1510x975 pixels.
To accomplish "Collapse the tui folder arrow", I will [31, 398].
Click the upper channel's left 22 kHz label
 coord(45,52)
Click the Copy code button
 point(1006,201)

==

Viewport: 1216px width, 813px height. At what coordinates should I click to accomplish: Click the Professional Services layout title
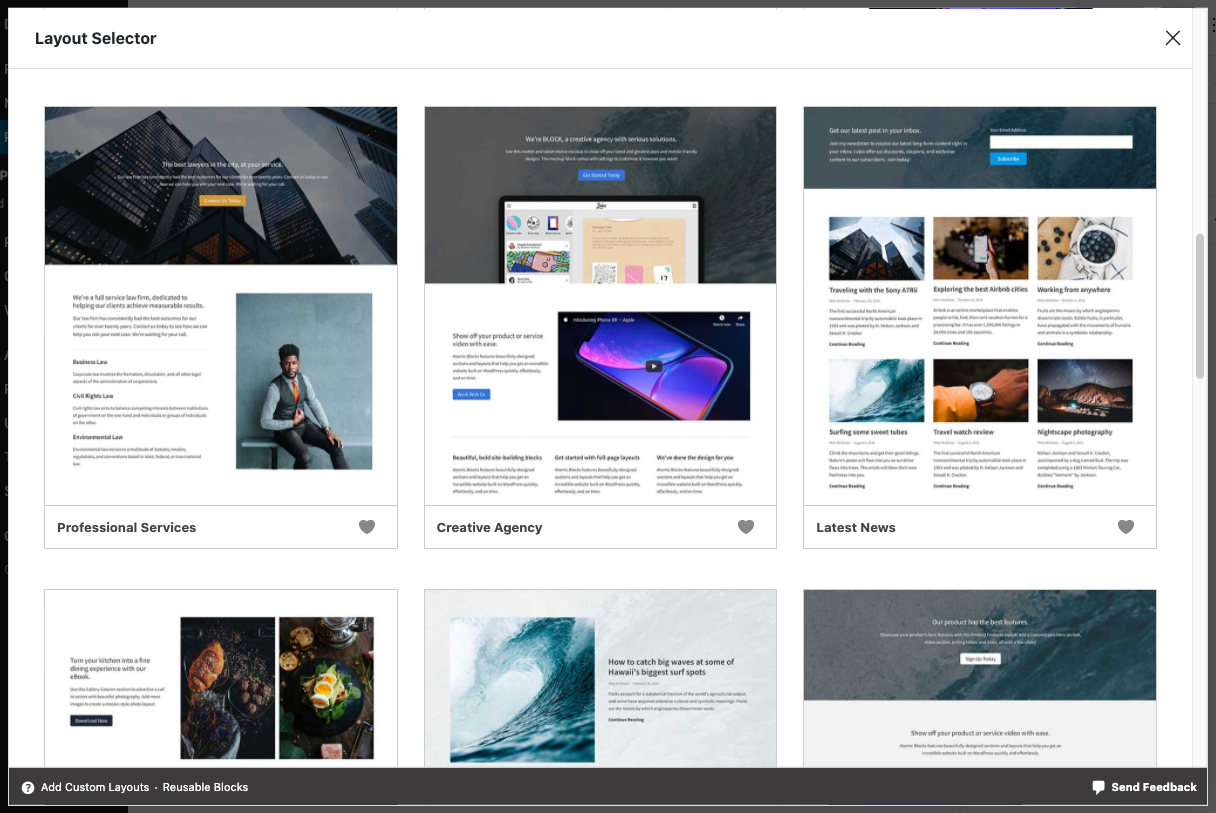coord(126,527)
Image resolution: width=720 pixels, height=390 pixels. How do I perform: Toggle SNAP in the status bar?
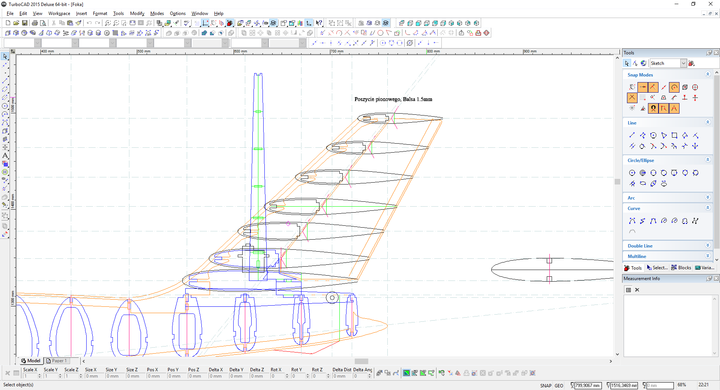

## What is expected
Copy word for word the span of the records above that begins at the line with "Viewport: 1216px width, 813px" and ends at the line with "Image resolution: width=720", including those two lines but not the pictures.

## Task solution
Viewport: 1216px width, 813px height. At what coordinates should I click to accomplish: Click the Professional Services layout title
coord(126,527)
Image resolution: width=720 pixels, height=390 pixels. How do I perform: Toggle SNAP in the status bar?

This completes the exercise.